§ Check your understanding:
1. In two sentences, summarize the passage on young gundogs and the shooting season.
2. According to the passage on young gundogs, what breeds are the young dogs going out for the first time this season?
3. Carry on with the passage on young gundogs from its final sentence.

§ Passage shown:
------------

Yes your right, its that time of year again, the shooting season is once more upon us and I'm really looking forward to this year for I have some young dogs who will be out with me for the first time. Both Labradors and Spaniels they will be joining the working pack and I will be anxious as to how they shape up in the real world. The first outings as I have said previously are so important to a young dog. I have often come across people who brag about how they had Fido out shooting with them at so many months old! I cringe inwardly when I hear this for experience has taught me that they are certainly treading on thin ice. Young shooting dogs are in danger of becoming over excited leading to all sorts of problems which giving tongue (making a noise) is one. I am paranoid about this for there is nothing worse than having a dog on the shooting field which is vocal. Even a slight whinge drives me to distraction and of course in Field Trialling it is an eliminating fault. I am a great believer in letting dogs have their puppy hood.
Noise is a strange phenomena in gundogs. Dogs can be quiet around the kennel but give tongue while working and quiet while working but then noisy around the kennel.

------------

(Dataset excerpts)
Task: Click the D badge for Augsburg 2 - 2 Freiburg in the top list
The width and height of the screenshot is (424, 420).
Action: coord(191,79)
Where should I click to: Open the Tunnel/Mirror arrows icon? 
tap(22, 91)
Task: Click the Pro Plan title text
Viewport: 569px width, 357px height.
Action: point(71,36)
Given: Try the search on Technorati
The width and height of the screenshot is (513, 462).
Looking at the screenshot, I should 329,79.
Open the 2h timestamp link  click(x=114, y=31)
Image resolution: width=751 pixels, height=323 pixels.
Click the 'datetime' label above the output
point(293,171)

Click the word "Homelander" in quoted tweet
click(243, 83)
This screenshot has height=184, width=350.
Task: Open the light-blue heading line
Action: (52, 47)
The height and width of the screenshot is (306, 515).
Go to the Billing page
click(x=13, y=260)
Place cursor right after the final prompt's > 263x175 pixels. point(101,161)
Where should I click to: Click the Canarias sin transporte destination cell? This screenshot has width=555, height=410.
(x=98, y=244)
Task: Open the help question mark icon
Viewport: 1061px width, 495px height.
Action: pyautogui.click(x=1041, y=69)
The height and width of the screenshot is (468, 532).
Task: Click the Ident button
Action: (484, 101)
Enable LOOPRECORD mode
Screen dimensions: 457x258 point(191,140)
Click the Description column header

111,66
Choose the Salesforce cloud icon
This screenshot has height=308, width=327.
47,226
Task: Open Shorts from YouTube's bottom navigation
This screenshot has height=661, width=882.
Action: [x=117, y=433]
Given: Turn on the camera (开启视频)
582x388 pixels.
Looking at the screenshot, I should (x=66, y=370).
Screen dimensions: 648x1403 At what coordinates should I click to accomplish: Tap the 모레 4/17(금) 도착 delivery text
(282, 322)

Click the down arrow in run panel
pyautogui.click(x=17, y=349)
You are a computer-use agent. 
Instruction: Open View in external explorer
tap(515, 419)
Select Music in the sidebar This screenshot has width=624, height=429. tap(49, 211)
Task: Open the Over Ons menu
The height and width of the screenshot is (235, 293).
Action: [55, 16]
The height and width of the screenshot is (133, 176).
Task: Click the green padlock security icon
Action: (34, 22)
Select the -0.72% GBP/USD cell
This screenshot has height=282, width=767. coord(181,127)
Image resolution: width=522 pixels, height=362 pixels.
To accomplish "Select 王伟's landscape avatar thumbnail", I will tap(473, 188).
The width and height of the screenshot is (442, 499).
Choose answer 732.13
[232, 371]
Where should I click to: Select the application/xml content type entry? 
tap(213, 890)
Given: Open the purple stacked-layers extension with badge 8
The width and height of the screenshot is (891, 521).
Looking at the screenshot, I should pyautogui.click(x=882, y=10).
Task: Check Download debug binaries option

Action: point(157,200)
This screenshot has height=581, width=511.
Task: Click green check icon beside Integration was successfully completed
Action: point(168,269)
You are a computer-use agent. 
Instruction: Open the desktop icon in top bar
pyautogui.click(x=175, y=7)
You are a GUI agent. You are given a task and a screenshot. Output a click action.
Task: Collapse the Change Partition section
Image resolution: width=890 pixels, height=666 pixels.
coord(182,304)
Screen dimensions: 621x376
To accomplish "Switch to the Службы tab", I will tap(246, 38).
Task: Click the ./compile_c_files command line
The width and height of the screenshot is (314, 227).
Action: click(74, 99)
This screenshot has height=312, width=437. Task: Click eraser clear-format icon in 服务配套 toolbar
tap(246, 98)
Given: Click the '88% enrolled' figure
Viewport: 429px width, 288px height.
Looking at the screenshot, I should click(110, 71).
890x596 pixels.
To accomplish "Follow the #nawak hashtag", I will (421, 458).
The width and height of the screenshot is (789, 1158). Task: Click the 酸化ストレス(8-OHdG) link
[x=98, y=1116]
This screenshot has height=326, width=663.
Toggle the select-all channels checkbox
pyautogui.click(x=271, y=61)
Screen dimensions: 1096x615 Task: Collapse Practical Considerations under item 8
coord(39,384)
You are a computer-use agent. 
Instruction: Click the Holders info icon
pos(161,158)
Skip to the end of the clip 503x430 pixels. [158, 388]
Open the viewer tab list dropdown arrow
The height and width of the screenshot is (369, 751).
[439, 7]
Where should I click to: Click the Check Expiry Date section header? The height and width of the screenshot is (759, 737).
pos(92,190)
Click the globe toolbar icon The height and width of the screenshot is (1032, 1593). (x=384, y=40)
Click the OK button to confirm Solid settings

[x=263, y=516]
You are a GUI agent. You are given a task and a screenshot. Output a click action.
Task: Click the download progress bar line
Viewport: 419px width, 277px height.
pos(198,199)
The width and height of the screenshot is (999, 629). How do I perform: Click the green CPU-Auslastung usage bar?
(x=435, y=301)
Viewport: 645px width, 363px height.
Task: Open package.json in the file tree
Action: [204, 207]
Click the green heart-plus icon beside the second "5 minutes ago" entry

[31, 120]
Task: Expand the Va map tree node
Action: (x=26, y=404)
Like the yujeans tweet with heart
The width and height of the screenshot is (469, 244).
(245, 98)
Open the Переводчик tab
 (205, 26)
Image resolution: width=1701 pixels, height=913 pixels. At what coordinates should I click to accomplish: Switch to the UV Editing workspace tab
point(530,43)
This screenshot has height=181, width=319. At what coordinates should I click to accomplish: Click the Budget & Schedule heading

------------

§ Responses by task:
1. The writer looks forward to the shooting season because young Labradors and Spaniels will be joining the working pack for the first time, and warns that taking dogs out shooting too young risks over-excitement and problems such as giving tongue. The writer cannot bear a vocal dog in the field, notes that this is an eliminating fault in Field Trialling, and observes that a dog may be quiet in one setting yet noisy in another.

2. They are Labradors and Spaniels.

3.
I have a friend - lets call him John. I have known John for about eight years, he currently has 4 spaniels all from different breeding and all make a noise whilst working! His Labradors (he has 3) are also very whiney. Now John is an intelligent man university educated who runs his own very successful business - obviously the noise from his dogs has been handler induced and is not due to any genetic fault. So what has gone wrong I have watched John with a new pup where everything starts well with some play training to begin with but by the time the pup is eight to ten months old more pressure has been put upon the youngster until tension builds within the young mind and sure enough the noise begins. I have tried repeatedly to tell him to ease off with his regimented approach. Noise whilst working is due to internal conflict building up to such a level that the release comes in the form of noise. Cockers are notorious for this as they are very precocious in their learning and the inexperienced handler is therefore tempted to push on with the training gradually and sometimes inadvertently putting more and more pressure on the young dogs mind which sooner rather than later will react. Just because you can do something doesn't mean to say you should!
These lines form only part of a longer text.